[Written request] Copy the entries below word for word, starting at the line that contains "Featured (100, 65)" and ending with the final line of the entries, both included.

[Data rows]
— begin —
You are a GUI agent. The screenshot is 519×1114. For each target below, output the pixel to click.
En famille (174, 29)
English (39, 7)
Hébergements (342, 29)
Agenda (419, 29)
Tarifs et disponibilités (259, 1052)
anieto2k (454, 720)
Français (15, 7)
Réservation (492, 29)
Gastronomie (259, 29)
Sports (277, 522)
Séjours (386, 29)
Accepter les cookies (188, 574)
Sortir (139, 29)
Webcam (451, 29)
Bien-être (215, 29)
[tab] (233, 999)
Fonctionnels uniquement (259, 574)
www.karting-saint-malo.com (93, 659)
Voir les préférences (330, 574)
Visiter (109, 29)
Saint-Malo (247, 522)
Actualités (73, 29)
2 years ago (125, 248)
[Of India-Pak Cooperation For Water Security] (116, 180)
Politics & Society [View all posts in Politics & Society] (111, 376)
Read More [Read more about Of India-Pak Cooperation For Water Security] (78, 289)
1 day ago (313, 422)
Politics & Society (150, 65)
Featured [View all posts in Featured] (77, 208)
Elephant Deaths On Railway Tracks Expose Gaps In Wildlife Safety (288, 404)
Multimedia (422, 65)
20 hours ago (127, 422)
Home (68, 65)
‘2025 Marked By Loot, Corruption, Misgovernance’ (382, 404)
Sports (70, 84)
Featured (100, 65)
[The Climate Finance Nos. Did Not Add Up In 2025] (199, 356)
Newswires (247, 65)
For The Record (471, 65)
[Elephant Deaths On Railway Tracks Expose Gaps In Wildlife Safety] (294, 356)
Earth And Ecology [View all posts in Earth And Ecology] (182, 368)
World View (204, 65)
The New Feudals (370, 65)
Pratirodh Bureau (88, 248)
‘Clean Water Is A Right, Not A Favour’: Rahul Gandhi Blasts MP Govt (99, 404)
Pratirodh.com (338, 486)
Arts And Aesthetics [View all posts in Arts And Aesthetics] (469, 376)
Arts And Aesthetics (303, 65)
— end —
[Expected output]
Featured (100, 65)
[The Climate Finance Nos. Did Not Add Up In 2025] (199, 356)
Newswires (247, 65)
For The Record (471, 65)
[Elephant Deaths On Railway Tracks Expose Gaps In Wildlife Safety] (294, 356)
Earth And Ecology [View all posts in Earth And Ecology] (182, 368)
World View (204, 65)
The New Feudals (370, 65)
Pratirodh Bureau (88, 248)
‘Clean Water Is A Right, Not A Favour’: Rahul Gandhi Blasts MP Govt (99, 404)
Pratirodh.com (338, 486)
Arts And Aesthetics [View all posts in Arts And Aesthetics] (469, 376)
Arts And Aesthetics (303, 65)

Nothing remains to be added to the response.